Now’s your chance to see the patented Death Cab for Cutie live difference for yourself.

The band, which launches a U.S. tour Thursday in Madison, Wisconsin, often surprises newcomers with a straight-ahead rock energy onstage that you might not necessarily hear on record.

“Even early on, people have always remarked to us, like, ‘You’re such a different band live than you are on your albums,'” bassist Nick Harmer tells ABC Audio.

“For us, I like that,” he adds. “I like that us playing our music live can give a slightly different experience or an emotional thing than what happens when you put on our music on the headphones and listen quietly in the room.”

Harmer, like frontman Ben Gibbard, grew up amid the ’90s alternative and grunge scene listening to bands including Nirvana and Soundgarden, which he thinks influenced how they wanted to present their band in a live setting.

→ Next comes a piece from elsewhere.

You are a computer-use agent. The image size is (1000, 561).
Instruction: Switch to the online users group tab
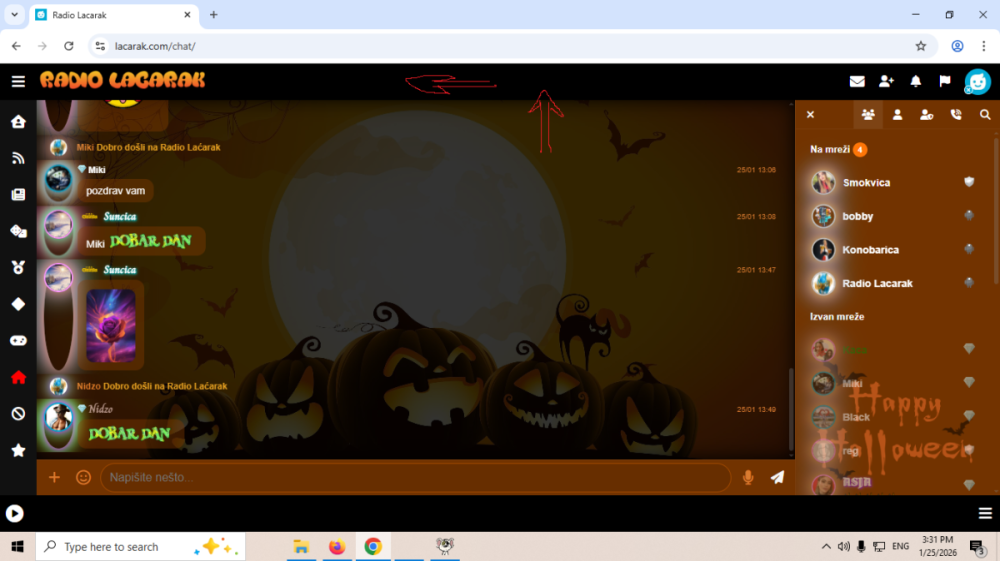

“You can list every band that we loved, and there was just sort of this kind of undeniable physical energy that came out of being on a stage, this electricity that sort of happened,” Harmer says. “I think … as we play music, we sort of channel a lot of that same physicality and feel that same kind of energy.”

Over the years, Harmer’s found that he can’t change the way he plays live, even if he wanted to.

“We’ve tried, like, ‘Do we not do that?'” Harmer shares. “But it’s, like, when I play music and Jason [McGerr] starts playing drums … I can’t help it. It’s just the way that I physically want to express the music.”

Death Cab will be touring behind their new album Asphalt Meadows, which is out now.